Räterepublik
Blog von Markus Luthe zur Politikberatung
Auch Ratschläge können Schläge sein. Das hat gerade erst die Bundesregierung erfahren dürfen: Da erdreisten sich die fünf Wirtschaftsweisen doch glatt, in ihrem neuen Jahresgutachten () wegen Frühverrentung und Mindestlohn auch die Bundesregierung für den konjunkturellen Abschwung verantwortlich zu machen.
Ja, dürfen die das denn überhaupt? Haben Sachverständigenräte nicht quasi die immanente Verpflichtung, jedwedem Regierungsprogramm zuzujubeln?

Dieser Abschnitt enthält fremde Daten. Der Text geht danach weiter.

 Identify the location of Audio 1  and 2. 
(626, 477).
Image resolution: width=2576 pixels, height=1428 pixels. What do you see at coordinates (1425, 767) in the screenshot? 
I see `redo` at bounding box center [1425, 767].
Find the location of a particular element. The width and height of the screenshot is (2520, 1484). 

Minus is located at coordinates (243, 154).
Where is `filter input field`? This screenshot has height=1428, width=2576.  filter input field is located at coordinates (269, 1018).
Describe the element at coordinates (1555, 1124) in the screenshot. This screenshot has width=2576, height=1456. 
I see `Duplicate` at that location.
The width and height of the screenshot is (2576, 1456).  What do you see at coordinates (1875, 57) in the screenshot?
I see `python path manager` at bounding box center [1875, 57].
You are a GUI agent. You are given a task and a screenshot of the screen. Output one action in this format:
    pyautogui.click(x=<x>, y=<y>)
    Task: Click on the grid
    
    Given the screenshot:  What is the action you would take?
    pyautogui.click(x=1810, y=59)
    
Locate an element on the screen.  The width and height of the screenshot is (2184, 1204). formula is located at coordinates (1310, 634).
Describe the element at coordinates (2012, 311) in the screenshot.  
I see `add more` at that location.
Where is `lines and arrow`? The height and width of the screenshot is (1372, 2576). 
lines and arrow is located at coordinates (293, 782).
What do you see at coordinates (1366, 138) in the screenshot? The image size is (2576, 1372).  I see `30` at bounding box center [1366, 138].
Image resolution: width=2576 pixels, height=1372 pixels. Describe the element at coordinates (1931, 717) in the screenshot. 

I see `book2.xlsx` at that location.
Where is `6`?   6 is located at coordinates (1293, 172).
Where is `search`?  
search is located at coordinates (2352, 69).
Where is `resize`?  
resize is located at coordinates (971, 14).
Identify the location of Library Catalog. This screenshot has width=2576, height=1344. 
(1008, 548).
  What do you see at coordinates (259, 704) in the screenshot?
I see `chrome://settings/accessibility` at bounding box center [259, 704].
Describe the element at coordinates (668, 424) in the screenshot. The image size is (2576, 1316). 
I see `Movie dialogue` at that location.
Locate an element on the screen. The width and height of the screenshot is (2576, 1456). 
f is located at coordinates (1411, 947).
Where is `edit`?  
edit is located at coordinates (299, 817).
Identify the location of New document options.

Die SPD ist jedenfalls in Rage und stellt ob dieser Ungeheuerlichkeit gleich das ganze Konstrukt des gesetzlich verankerten Sachverständigenrates zur Begutachtung der gesamtwirtschaftlichen Entwicklung infrage. SPD-Generalsekretärin und Diplom-Chemikerin Yasmin Fahimi ist sich sicher: „Das Gutachten der ‚Wirtschaftsweisen‘ versammelt auf 400 Seiten sehr plakative, teils sehr platte Wertungen – und viel zu wenig ökonomische Fakten. Es wird den wissenschaftlichen Anforderungen an ein solches Gutachten nicht gerecht und scheint mir in seiner ganzen Methodik nicht mehr auf der Höhe der Zeit zu sein.“
Mir dagegen spricht der Kommentator der Süddeutschen Zeitung aus dem Herzen: „Danke, Retro-Apo!“ Es scheint mir eher an der Zeit zu sein, grundsätzlich Respekt vor der wissenschaftlichen Arbeit (und auch Meinung!) anderer anzumahnen. Der Volksmund würde dazu wohl „Getroffene Hunde bellen laut“ sagen oder „ich mach mir die Welt, widewide wie sie mir gefällt“ anstimmen.
Dass mit den Wirtschaftsweisen ausgerechnet der Prototyp aller Sachverständigenräte der Bundesregierung (seit 1963!) den Zorn der Sozialdemokratie auf sich zieht, darf einigermaßen verwundern. Schließlich ist in den Folgejahren längst eine Inflation des Gutachterns im Politikbetrieb zu diagnostizieren. Neben den unzähligen Beiräten der einzelnen Ministerien gibt es mit Gesetzesrang auch noch den Sachverständigenrat zur Begutachtung der Entwicklung im Gesundheitswesen, den Sachverständigenrat für Umweltfragen, … Man könnte auch formulieren, wir seien längst auf dem Weg zu einer „Räterepublik“.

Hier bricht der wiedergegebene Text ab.